Gilead's Sofosbuvir + ribavirin, without peg-interferon has a 66 percent SVR rate in the 16-week arm.
While the FDA review must be completed by December 8th, doctors will still need to be trained on proper use of the treatment and the treatment will need to be distributed for sale where patients live. All this takes time and varies depending on where you live in the US.So for practical purposes the treatment won't be available until early 2014 for most patients. Whether it is available one month or the next makes no difference medically for patients.

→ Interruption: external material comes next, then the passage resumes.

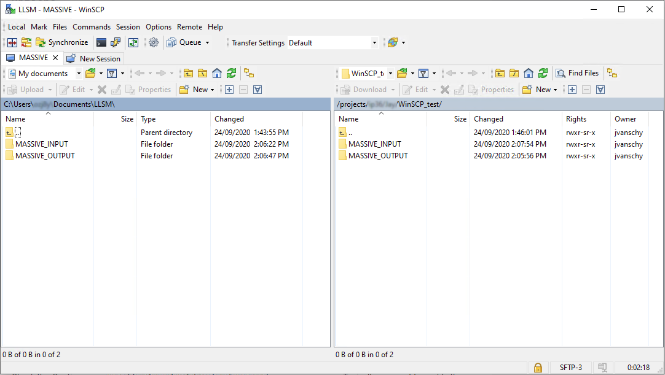Sort remote files by Rights column
Viewport: 665px width, 375px height.
point(576,119)
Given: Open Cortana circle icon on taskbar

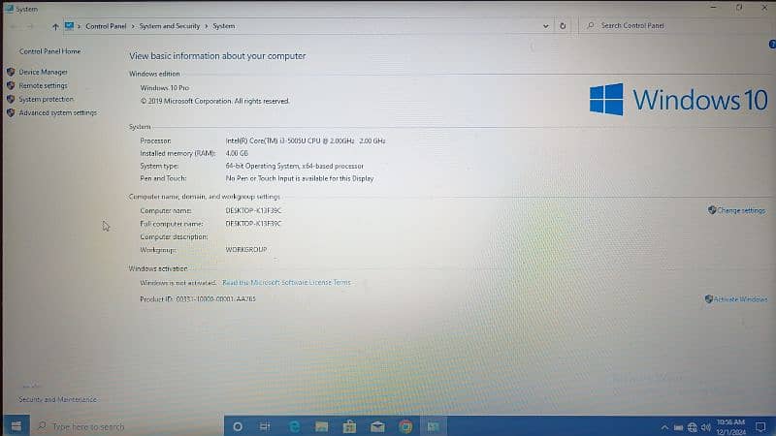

FUSION study, 195 participants who had failed a previous therapy and were infected with either genotype 2 or 3 of the hepatitis C virus (HCV) were randomly divided into two even groups to receive either 12 or 16 weeks of sofosbuvir (400 mg) plus ribavirin (1,000 or 1,200 mg) once a day.
On average, 50 percent of those in the 12-week arm and 73 percent of those in the 16-week arm achieved a sustained virologic response 12 weeks after completing treatment (SVR12, considered a cure).
Eighty-six percent of those with genotype 2 in the 12-week arm achieved SVR12, and
30 percent of the genotype 3 participants achieved SVR12.
Ninety-four percent of those with genotype 2 and
62 percent of those with genotype 3 achieved SVR12 in the 16-week arm.
Thirty-four percent of the participants had compensated cirrhosis at the beginning of the study; 31 percent of them achieved SVR12 in the 12-week arm; and 66 percent did so in the 16-week arm.
There were no discontinuations due to adverse effects. The most common side effects (reported in 15 percent or more of the participants) were fatigue, headache, insomnia and nausea.
"Foster City, Calif. -- June 7, 2013 -- Gilead Sciences, Inc. (Nasdaq: GILD) today announced that the U.S. Food and Drug Administration (FDA) has granted priority review to the company’s New Drug Application (NDA) for sofosbuvir, a once-daily oral nucleotide analogue inhibitor for the treatment of chronic hepatitis C virus (HCV) infection. The FDA grants priority review status to drug candidates that may offer major advances in treatment over existing options. Gilead filed the NDA for sofosbuvir on April 8, 2013, and FDA has set a target review date under the Prescription Drug User Fee Act (PDUFA) of December 8, 2013. (targeted date for completion of FDA review)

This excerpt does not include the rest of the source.